= Dumbrăveni Prison =

Prison in Dumbrăveni, Romania

Dumbrăveni Prison was a prison located in Dumbrăveni, Romania.

Construction of the prison began in 1909, under Austria-Hungary. It was linked by a corridor to the courthouse, built simultaneously. A surrounding fence was added in 1942. During the interwar period, the prison housed common criminals, especially thieves and abortionists. It had a separate section for political prisoners, both men and women. It became a center of indoctrination for Romanian Communist Party cadres, among them Olga Bancic and Liuba Chișinevschi; at one point, they wrote a letter protesting against conditions. Ana Pauker spent time at Dumbrăveni, where she was allowed visits from fellow detainees, with whom she would hold long conversations; a woman came every day to prepare her food. She organized a school, offering courses in French, German, Marxism–Leninism, and political economy. Communist prisoners could have contacts on the outside and receive packages. As a result, the warden, Bazgan, was fired, despite protestations by General Ioan Topor of the Romanian Gendarmerie, and, on March 5, 1940, all communist prisoners were transferred to Râmnicu Sărat Prison, on orders from General Ioan Bengliu. In 1942, male communists were sent to Dumbrăveni. A bombardment by German aviation on the night of 8–9 September 1944, following the August 23 coup d'état, created a panic. At least 64 prisoners escaped, although fourteen later returned or were captured. By early December, no political prisoners remained.

From 1944 to 1967, the prison held various categories of detainees, including common criminals, accused war criminals and Iron Guard members. Eugen Cristescu and Nicolae Macici were among the men who passed through. From 1955, the political prisoners were only women. Two condemned war criminals escaped in 1945. The spare, dirty women's cells were covered in mildew and full of mice.
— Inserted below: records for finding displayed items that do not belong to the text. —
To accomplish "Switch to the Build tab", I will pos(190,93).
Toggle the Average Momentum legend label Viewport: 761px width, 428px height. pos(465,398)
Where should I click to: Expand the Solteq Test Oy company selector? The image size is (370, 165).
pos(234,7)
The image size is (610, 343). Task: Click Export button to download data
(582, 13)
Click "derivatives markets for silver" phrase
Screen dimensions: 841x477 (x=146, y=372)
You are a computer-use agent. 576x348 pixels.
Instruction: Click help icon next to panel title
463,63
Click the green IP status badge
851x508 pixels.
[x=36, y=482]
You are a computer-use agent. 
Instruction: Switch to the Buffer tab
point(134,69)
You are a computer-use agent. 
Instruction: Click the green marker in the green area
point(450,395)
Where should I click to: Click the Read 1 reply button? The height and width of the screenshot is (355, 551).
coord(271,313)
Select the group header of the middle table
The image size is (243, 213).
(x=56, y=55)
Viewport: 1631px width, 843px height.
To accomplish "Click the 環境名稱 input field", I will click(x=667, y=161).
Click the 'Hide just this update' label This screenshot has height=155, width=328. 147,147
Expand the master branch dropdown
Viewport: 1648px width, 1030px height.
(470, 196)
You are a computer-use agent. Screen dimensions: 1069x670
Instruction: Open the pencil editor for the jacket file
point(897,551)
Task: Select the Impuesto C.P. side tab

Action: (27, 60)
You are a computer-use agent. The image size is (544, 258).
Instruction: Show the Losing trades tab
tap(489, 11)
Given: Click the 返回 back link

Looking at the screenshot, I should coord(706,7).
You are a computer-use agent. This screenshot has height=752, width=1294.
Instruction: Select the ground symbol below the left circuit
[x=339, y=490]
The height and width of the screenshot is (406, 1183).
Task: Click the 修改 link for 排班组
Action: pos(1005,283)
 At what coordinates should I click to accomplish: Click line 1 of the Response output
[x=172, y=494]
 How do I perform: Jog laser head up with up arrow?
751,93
The food was insufficient, though generally fresh, while the cold was often unbearable in winter, often causing hypothermia at the extremities. Rigorous nighttime inspections were common, medical care nearly non-existent and hygiene consisted of a short weekly shower. Three women caught up in the Lucrețiu Pătrășcanu case spent over a year at Dumbrăveni: his widow Elena, Victoria Sîrbu and Lena Constante. All of them left behind detailed descriptions of the strict isolation, undernourishment, lack of medical attention and corporal punishment to which they were subjected. Other inmates included the diplomat Micaela Catargi and Măriuca, the widow of Mircea Vulcănescu, as well as Ecaterina, the wife of Virgil Madgearu and Dorina, the wife of Virgil Potârcă. Several guards were punished after it was learned that they had maintained sexual relations with female detainees and, in violation of regulations, allowed them letters from their families.